Frame from "NPFMC 279 Day 3 - June 6, 2026" · Source
North Pacific council demands OLE justify enforcement fees billed to Alaska catch-share programs
The North Pacific Fishery Management Council passed a motion without objection directing NOAA's Office of Law Enforcement to provide documentation of the specific regulation under investigation, cost apportionment across programs, and a breakdown by division or partner agency for costs billed to Alaska's catch-share programs. The same motion also directed the regional administrator to consult with the council before establishing recoverable cost categories. The motion passed without objection under the council's C4 agenda item on cost recovery report and program improvements.

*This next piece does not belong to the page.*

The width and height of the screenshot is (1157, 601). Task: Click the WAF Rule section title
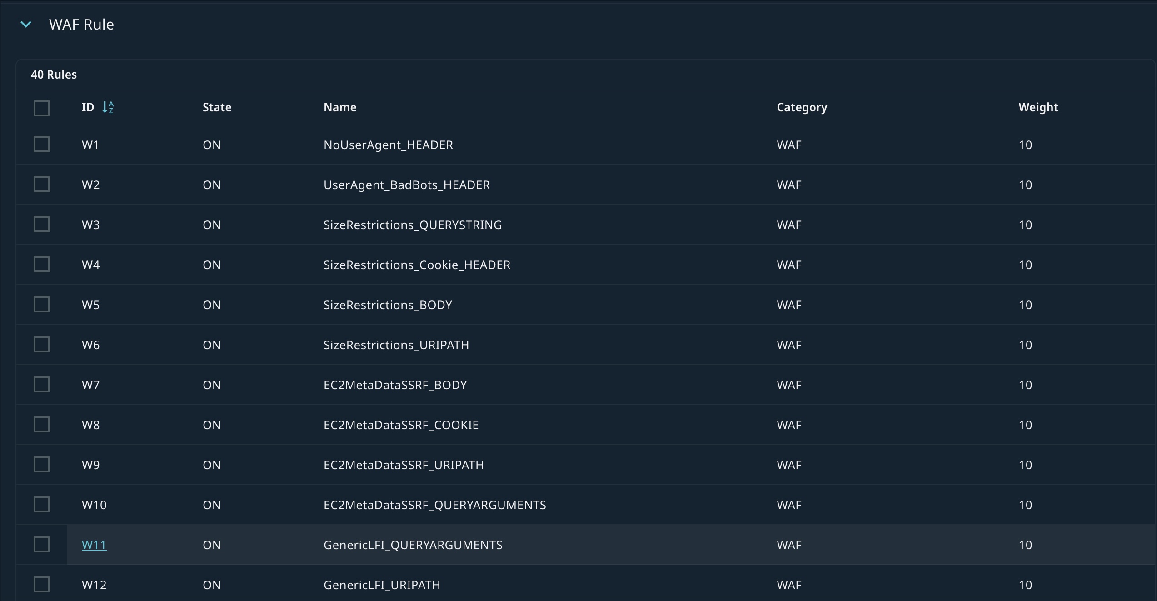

A Dispute Years in the Making
The dispute has been building for years. The Magnuson-Stevens Act authorizes cost recovery only for actual incremental costs: those that would not exist but for the catch-share program itself. Industry representatives and council members have argued that NOAA OLE has not clearly established that link for the fees it charges Alaska programs. Heather Mann, Executive Director of the Midwater Trawlers Cooperative, put the structural problem plainly during public testimony. "Cost recovery was never intended to be a mechanism for allocating general agency overhead or broad fisheries enforcement activities, like transferring through a rookery, for example, to a relatively small group of participants simply because they operate in a catch share," she said. Mann also raised a concern about how the council created these programs: "During the development of Amendment 122, I do not recall the council ever developing or debating a methodology for identifying recoverable costs, allocating those costs among participants, or determining how OLE costs would be attributed to the program."

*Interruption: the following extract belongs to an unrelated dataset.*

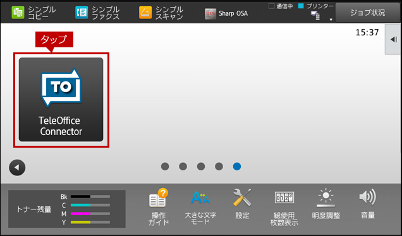This screenshot has height=236, width=402.
Task: Open シンプルファクス (Simple Fax) mode
Action: [97, 13]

Whether the Agency Can Show Its Math
Council members and industry witnesses argued throughout the day that OLE's current practice of allocating costs using predetermined fixed percentages of personnel and travel, rather than tracking time by investigation, does not satisfy the statute's but-for standard. Critics said the lack of itemized billing makes it impossible for participants, the council, or the public to independently evaluate whether billed costs are truly incremental and directly related to a catch-share program. Regional Administrator John Kerwin acknowledged the scrutiny, saying the agency is committed to working on transparency and that progress has been made through the consolidated cost recovery report, while noting that further work remains. The motion is intended to require that level of documentation starting with the current billing cycle; council members warned that a formal regulatory amendment remains an option if the agency does not meet the council's expectations.